RECORDS SHOWN>
=== Begin Enclosure ===

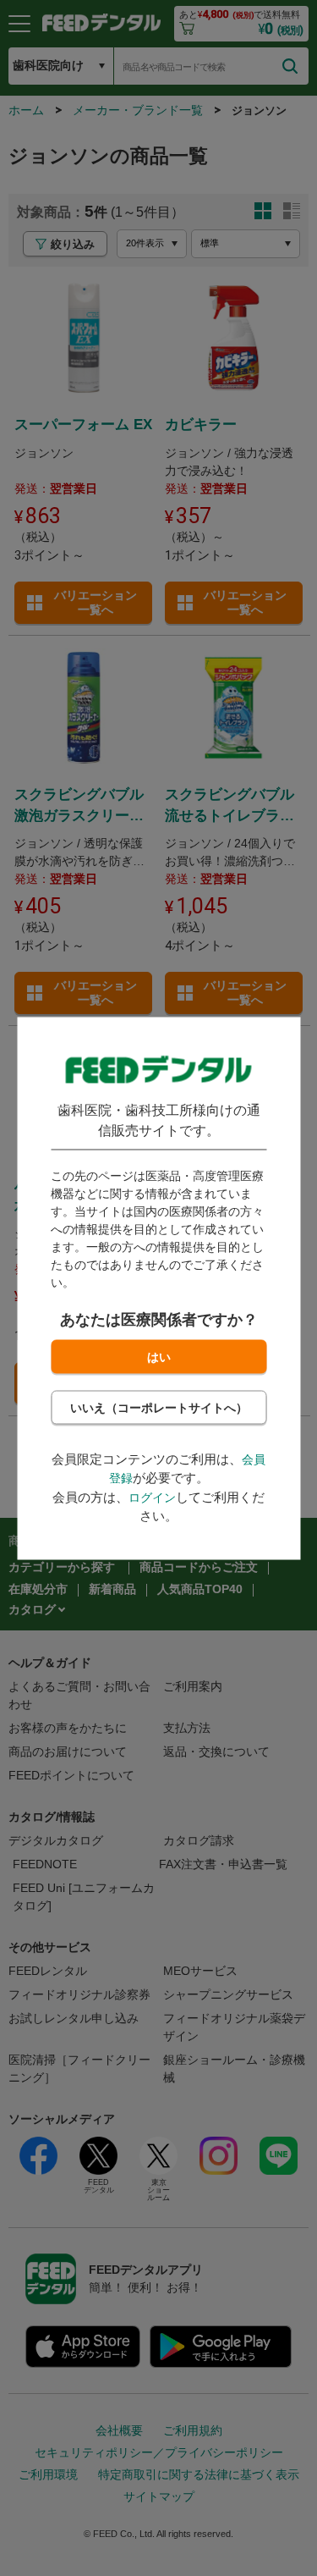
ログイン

=== End Enclosure ===
=== Begin Enclosure ===

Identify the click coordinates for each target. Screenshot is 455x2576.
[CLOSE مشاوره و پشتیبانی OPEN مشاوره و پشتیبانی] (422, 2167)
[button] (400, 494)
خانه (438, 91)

=== End Enclosure ===
=== Begin Enclosure ===

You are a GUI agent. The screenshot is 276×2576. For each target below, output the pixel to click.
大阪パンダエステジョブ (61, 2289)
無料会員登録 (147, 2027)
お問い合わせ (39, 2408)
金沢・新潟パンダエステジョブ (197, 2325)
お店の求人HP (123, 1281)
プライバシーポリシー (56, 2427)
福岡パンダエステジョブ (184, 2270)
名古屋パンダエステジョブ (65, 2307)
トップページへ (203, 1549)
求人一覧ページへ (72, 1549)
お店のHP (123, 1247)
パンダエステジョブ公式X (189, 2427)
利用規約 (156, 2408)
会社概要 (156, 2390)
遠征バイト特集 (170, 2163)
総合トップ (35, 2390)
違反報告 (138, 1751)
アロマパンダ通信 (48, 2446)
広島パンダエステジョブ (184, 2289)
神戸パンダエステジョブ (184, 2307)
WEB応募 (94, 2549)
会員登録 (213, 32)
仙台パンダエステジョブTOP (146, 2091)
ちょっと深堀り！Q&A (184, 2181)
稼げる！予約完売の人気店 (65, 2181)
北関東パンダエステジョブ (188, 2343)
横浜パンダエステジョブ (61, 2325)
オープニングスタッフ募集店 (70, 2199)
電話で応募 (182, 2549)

=== End Enclosure ===

REQUIRED WORK> Your answer must be a single number: the count of lines above that contain the string "target".

SOLUTION FOR THIS TASK> 2